Zira Peygamber Efendimiz (s.a.v.): "Ey gençler topluluğu! Kimin evlenmeye gücü yeterse evlensin. Zira evlilik gözü (harama) daha çok yuman, ırzı daha çok koruyan (bir yol) dur. Kiminde buna (evlenmeye) gücü yetmezse, ona oruç tutmak gerekir. Çünkü oruç ona eneme (gibi) dir." buyurmşlardır.


Ramazan ayında tuttuğumuz orucun faziletine dair, bir çok Hadisi şerifler mevcuttur. Hadisi şeriflerden bazıları şöyledir:

"Kim (farz olduğuna) inanarak ve (sevabını) Allah'dan ümid ederek oruç tutarsa; geçmiş günahları bağışanır."

"Oruç kalın bağırsağı inceltir, (tokluk hissi olacağından az yemek yedirir)eti soldurur, (insanı zayıfltır) ve cehennem hararetinden uzaklaştırır."

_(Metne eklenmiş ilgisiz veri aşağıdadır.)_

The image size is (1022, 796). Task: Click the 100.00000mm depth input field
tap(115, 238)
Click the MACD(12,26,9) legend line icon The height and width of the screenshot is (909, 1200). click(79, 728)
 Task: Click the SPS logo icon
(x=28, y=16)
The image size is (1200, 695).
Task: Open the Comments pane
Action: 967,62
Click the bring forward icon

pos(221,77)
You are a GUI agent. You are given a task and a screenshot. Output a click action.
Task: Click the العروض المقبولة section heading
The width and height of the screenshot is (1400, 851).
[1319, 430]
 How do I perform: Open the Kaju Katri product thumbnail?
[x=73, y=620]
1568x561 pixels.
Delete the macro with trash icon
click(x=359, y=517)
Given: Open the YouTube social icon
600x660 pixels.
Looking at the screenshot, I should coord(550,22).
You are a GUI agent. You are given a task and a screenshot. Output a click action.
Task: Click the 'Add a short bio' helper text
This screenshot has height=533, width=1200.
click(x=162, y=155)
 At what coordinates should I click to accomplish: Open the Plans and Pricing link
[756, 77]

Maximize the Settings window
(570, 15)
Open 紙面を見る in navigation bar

"oruçlunun uykusu ibadet, sükutu teşbih,duası makbul ve ameli kat kattır (ecri sevabı kat kat ödenir)."

"Oruçlu için iki ferahlık vardır, biri iftarda, biri Rabbine kavuştuğunda."

"Cennetin sekiz kapısı arasında "Reyyan"isimli bir kapı vardır ki; ondan sadece oruçlular girer."

"Cennet dört Zümre'ye aşıktır.1. Kur'an okuyan 2. Diline sahip olan.3. açları doyuran, 4. Ramazan ayında oruç tutan."

"Nefsim kudretinde bulunan allaha yemin ederim ki, oruçlunun ağız kokusu,Allah katında misk'ten daha güzeldir (Hz.Allah oruçlu için ): "Kulum yemesini, içmesini ve şehvetini benim rızam için terk etti" buyurur,ve Meleklerine onun ile iftihar eder.

Ağız kokusu insanlar nazarında hoşlanılmayan bir şey olsa da itaatten kaynaklandığı için: Allah katında misk kokusundan daha makbuldür. Hatta normalde ağız kokusunu misvakla temizlemek lazım iken, İmamı Şafii Hazretleri oruçlunun ağız kokusunun devamını mübah görmüşlerdir.

Oruçlunun ağız kokusu Allah'a itaatin ve onun rızasını taleb etmenin bir eseri olduğundan ahirette misk kokusundan daha güzel kokacak ve oruç ehli, insanlar arasında bununla meşhur olacaktır. Oruç,kul le Rabbi arasında gizli olduğundan ahirette açığa çıkacaktır.

"Oruçlular kabirlerinden ağız kokuları miskten daha güzel koktuğu halde çıkarlar ve bu kokuları ile tanınırlar."

"Ademoğlunun bütün ameli,10 ila 700 kat arası olarak ecre nail olur. Hz. Allah:" ancak oruç hariç. O, benim içindir. Onu ben mükafatlandırırım. Kulum yemeği, içmeyi
şehveti benim için terk ediyor." buyurur.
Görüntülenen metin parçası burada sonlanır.